Step 3: Visualize & Summarize Data

ggplot(men_bls_data, aes(x = reorder(Industry, Total_Employed), y = Total_Employed, fill = Industry)) +
  geom_bar(stat = "identity") +
  coord_flip() +
  ggtitle("Men Employment by Industry") +
  labs(x = "Industry", y = "Total Employed") +
  theme(legend.position = "none")

ggplot(women_bls_data, aes(x = reorder(Industry, Total_Employed), y = Total_Employed, fill = Industry)) +
  geom_bar(stat = "identity") +
  coord_flip() +
  ggtitle("Women Employment by Industry") +
  labs(x = "Industry", y = "Total Employed") +
  theme(legend.position = "none")

From the graph above we can see that the total average number of employed people per industry is very different for men vs women. We can see that,

The highest number number of employed men are in the “Professional and business services” industry, while women are in “Education and health services”.
The lowest number number of employed men are in the “Private Household services” industry, while women are in “Mining, quarrying, and oil and gas extraction”.

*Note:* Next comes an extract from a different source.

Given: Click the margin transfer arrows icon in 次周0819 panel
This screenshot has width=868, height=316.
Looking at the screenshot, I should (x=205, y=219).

Step 4: Communication of Results

In this project I used the package “readxl” to read the data from an Excel source. This package’s pre-processing parameters helped to partially pre-clean up the file while reading it into R. Using its very useful parameters became an effective tool to prepare the data for analysis. I also used the “dplyr” package to perform additional data wrangling. Both packages proved to be very useful in preparing tidy data for data analysis.